Giants like Amazon are creating extreme inequality – so why is the UK so slow at regulating big tech?
While both the US and EU are taking action against the platform giants, no significant challenge to their power is on the horizon in the UK. Matthew Lawrence explains what steps could be taken
There has been one indisputable winner of the pandemic: the digital platform giants that increasingly occupy the commanding heights of our economy. The “Big Five” – Facebook, Apple, Amazon, Microsoft, Google – represent around 20 per cent of the market value of the S&P 500 stock market, and companies like Uber and Deliveroo are all worth billions of pounds.
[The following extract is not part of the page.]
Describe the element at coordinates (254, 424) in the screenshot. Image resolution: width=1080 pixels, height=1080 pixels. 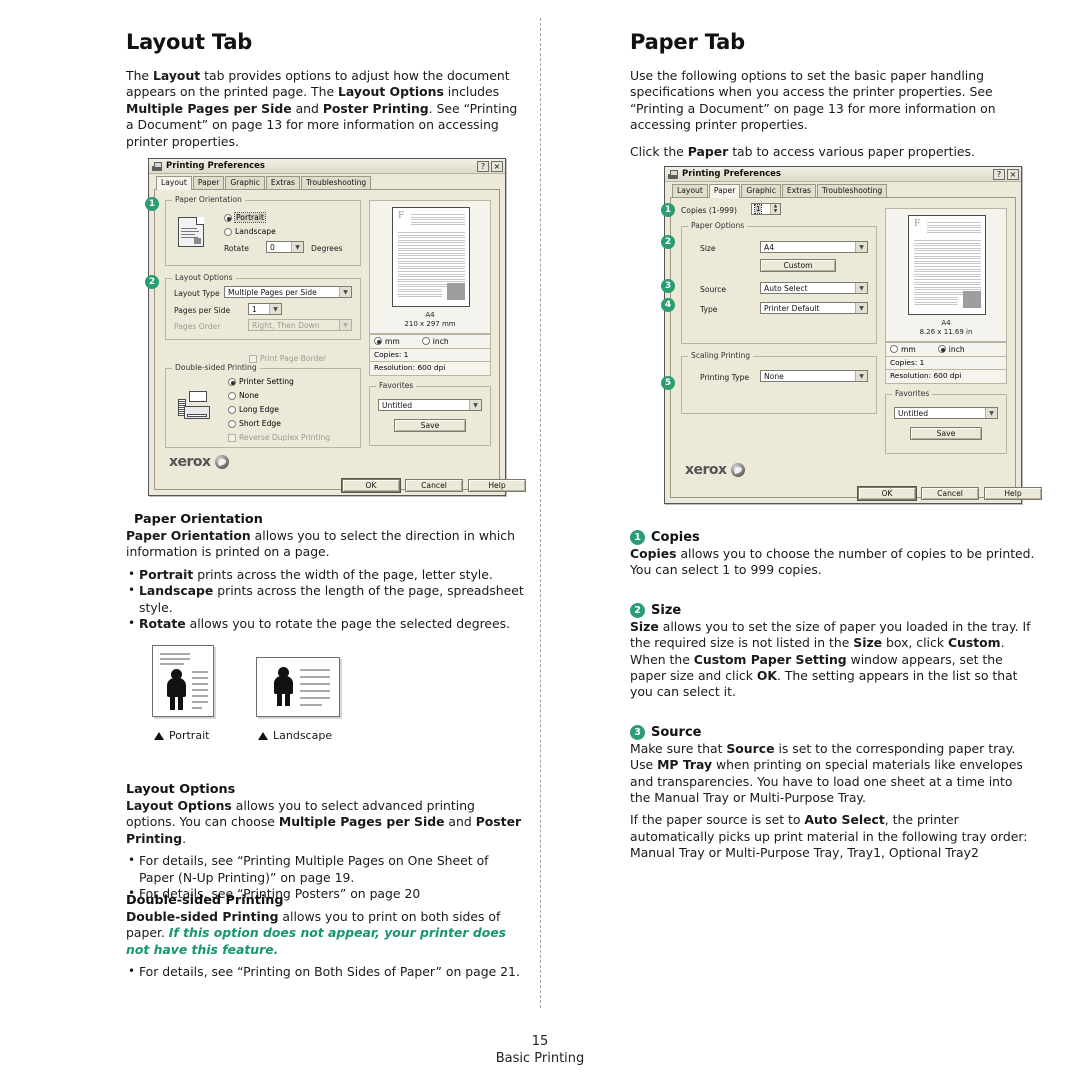
I see `radio-short-edge: Short Edge` at that location.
Unprecedented concentration of wealth is inevitably generating extreme inequality. While many have lost their livelihoods and income during lockdown, Jeff Bezos, founder of Amazon, has seen his wealth surge by $90.1bn (£67.2bn) to a scarcely believable $203.1bn (£151.5bn) from March to October. This extraordinary concentration in wealth reflects the fundamental reality of the platform economy: these are among the most powerful monopolies in history, the rentier giants of the digital age.
The surging power of the platform giants is belatedly attracting the attention of policymakers on both sides of the Atlantic. The US Department of Justice recently filed an antitrust action against Google, the first step in what might be one of the biggest anti-monopoly cases of this century, while the European Commission has formally accused Amazon of breaking EU antitrust rules.